Source passage -
Obama to Withdraw U.S. Personnel Fighting Ebola

Was U.S. Role in Combating Ebola Successful?

President Barack Obama lauded the “enormous progress” made in stemming an Ebola outbreak in West Africa and said the U.S. is making a transition from fighting the epidemic on an emergency basis to extinguishing it.

Obama said the U.S. is pulling almost all of its military personnel from the region, where they have been helping run supply chains, set up care centers and train health-care workers. By the end of April, only about 100 of the 2,800 troops deployed will remain in western Africa. Civilian workers from the U.S. will remain to provide medical care.

The rate of new confirmed Ebola infections is 80 percent less than it was a few month ago, Obama said at an event at the White House with public health workers, military officials and six of the eight people who contracted the disease and were successfully treated in American hospitals.

The event was “not to declare mission accomplished, but to mark a transition,” Obama said. “While our troops are coming home, America’s work is not done.”

The Ebola outbreak that struck in Liberia, Sierra Leone and Guinea was the worst in history. As of Feb. 7, there were more than 22,000 cases resulting in 9,150 deaths, according to the Centers for Disease Control and Prevention.

The rate of new infections has dropped from about 1,000 a week to 150, according to the White House. The U.S. plans to continue sending public health workers to Africa and bolster the ability of the domestic health-care system to deal with infectious diseases, Obama said.

Activity list -
1. Render this sentence from the Ebola article in Spanish: "Civilian workers from the U.S. will remain to provide medical care."
2. According to the Ebola article, how many of the 2,800 deployed troops will still be in western Africa by the end of April?

Information shown -
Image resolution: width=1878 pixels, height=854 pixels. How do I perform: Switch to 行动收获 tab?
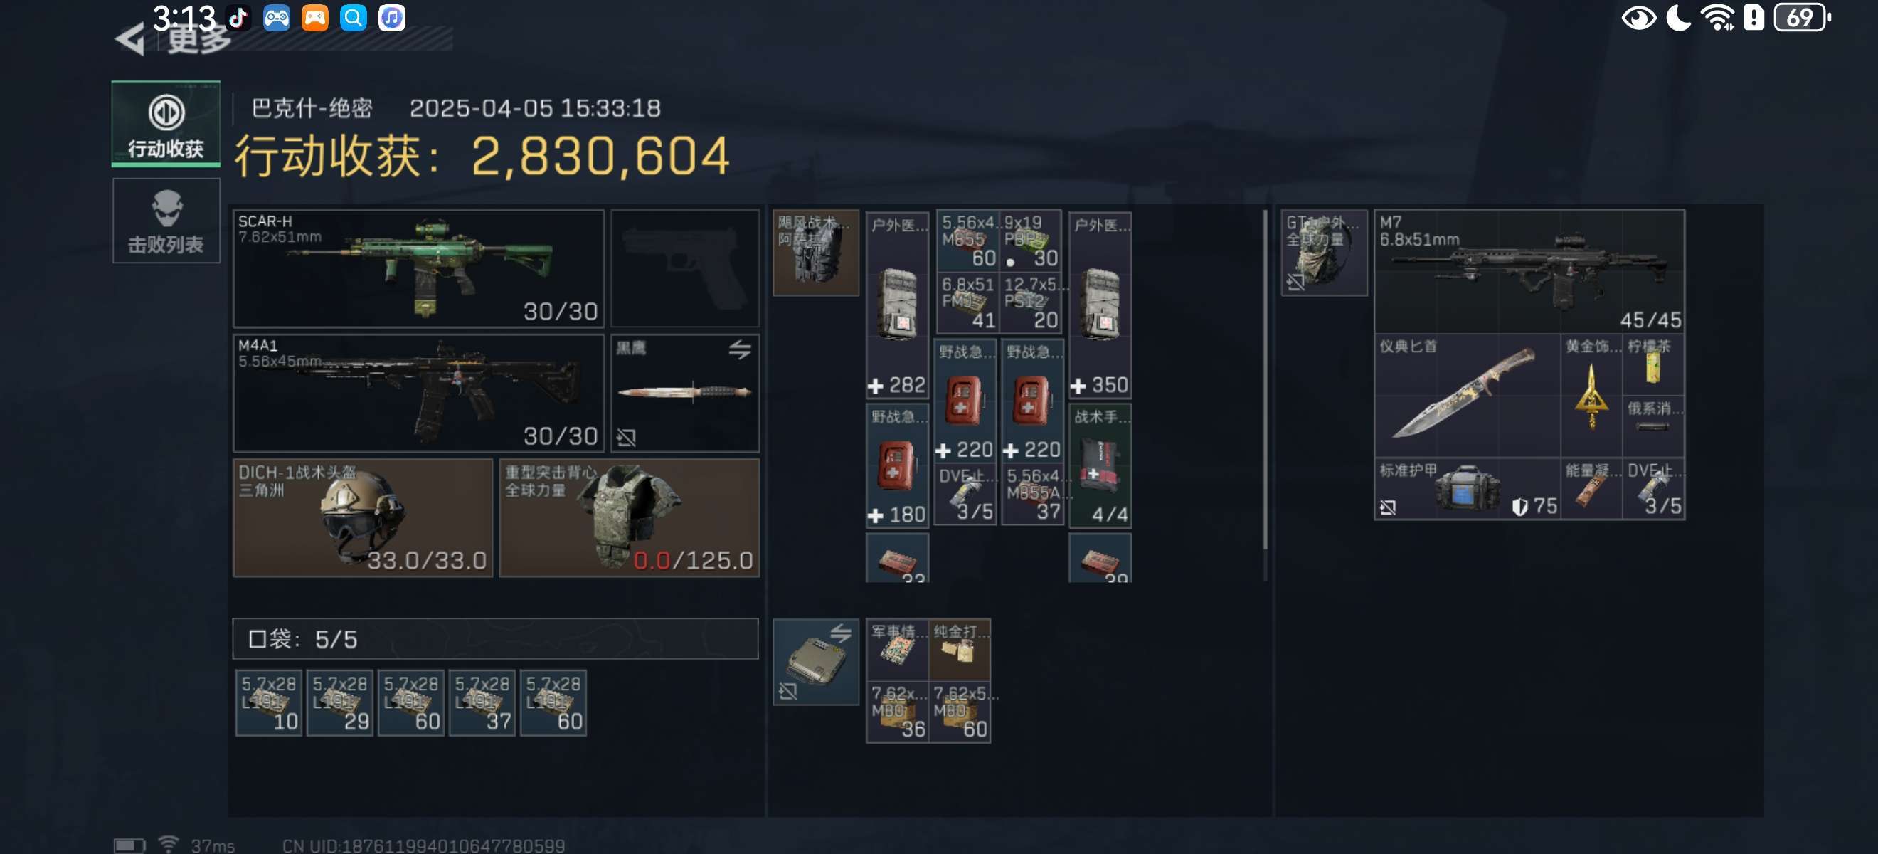166,123
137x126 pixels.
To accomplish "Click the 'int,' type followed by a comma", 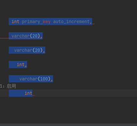I will [22, 64].
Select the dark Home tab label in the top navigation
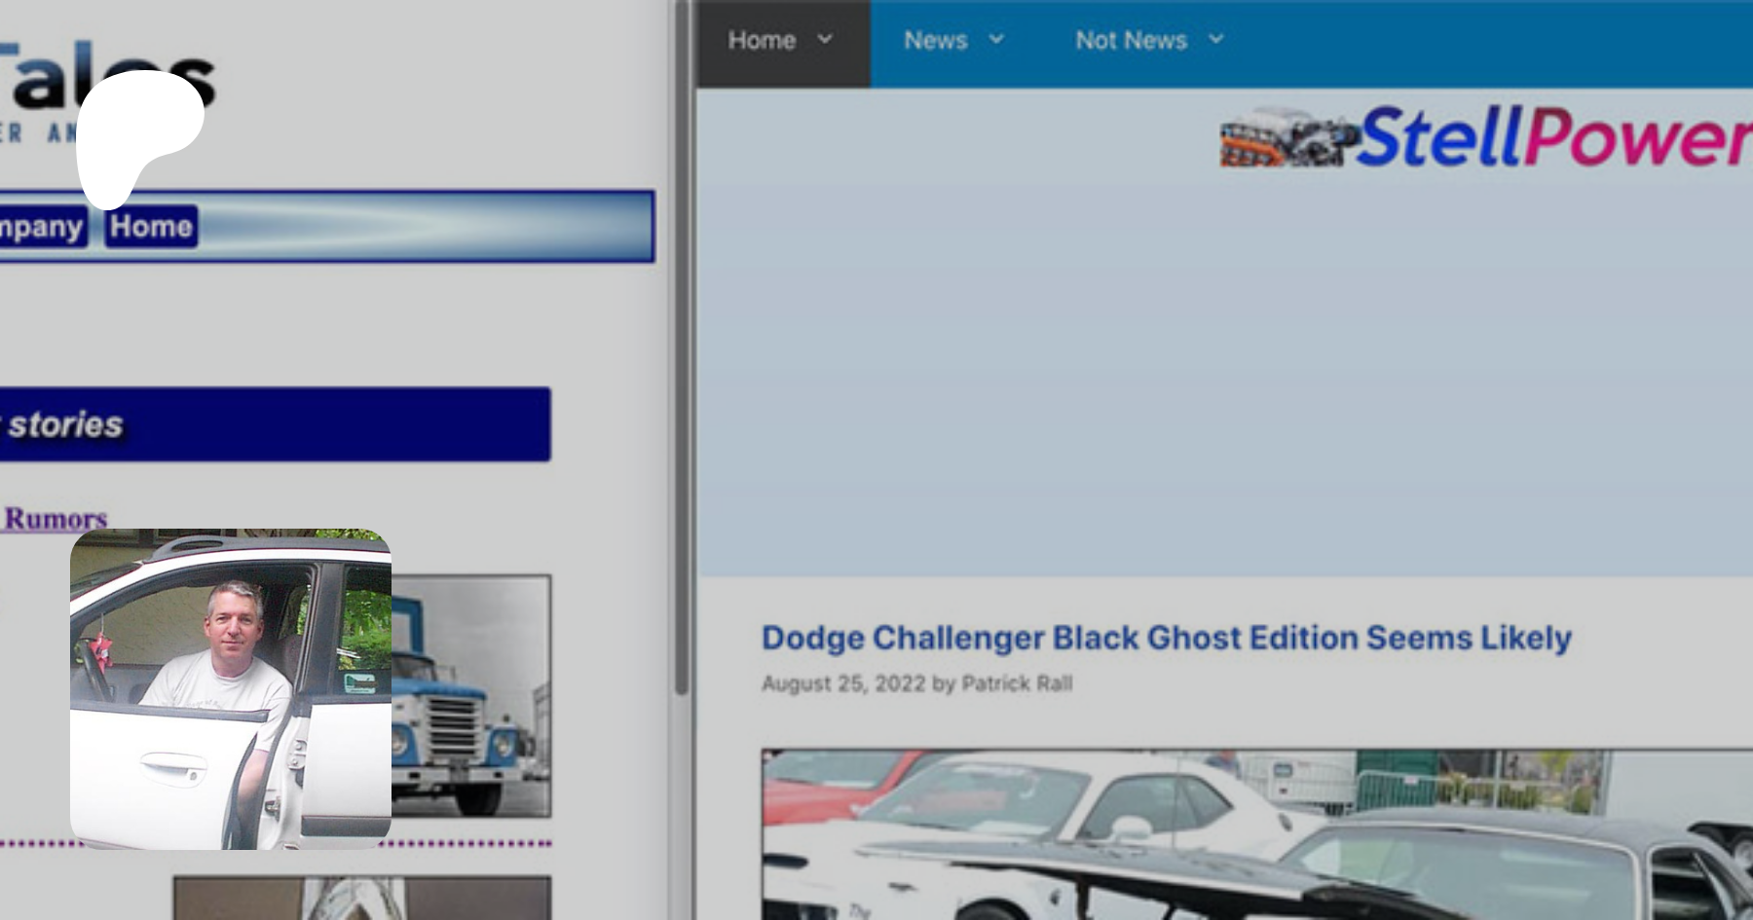Viewport: 1753px width, 920px height. 762,41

Activity answers -
1. Los trabajadores civiles de Estados Unidos permanecerán para brindar atención médica.

2. About 100.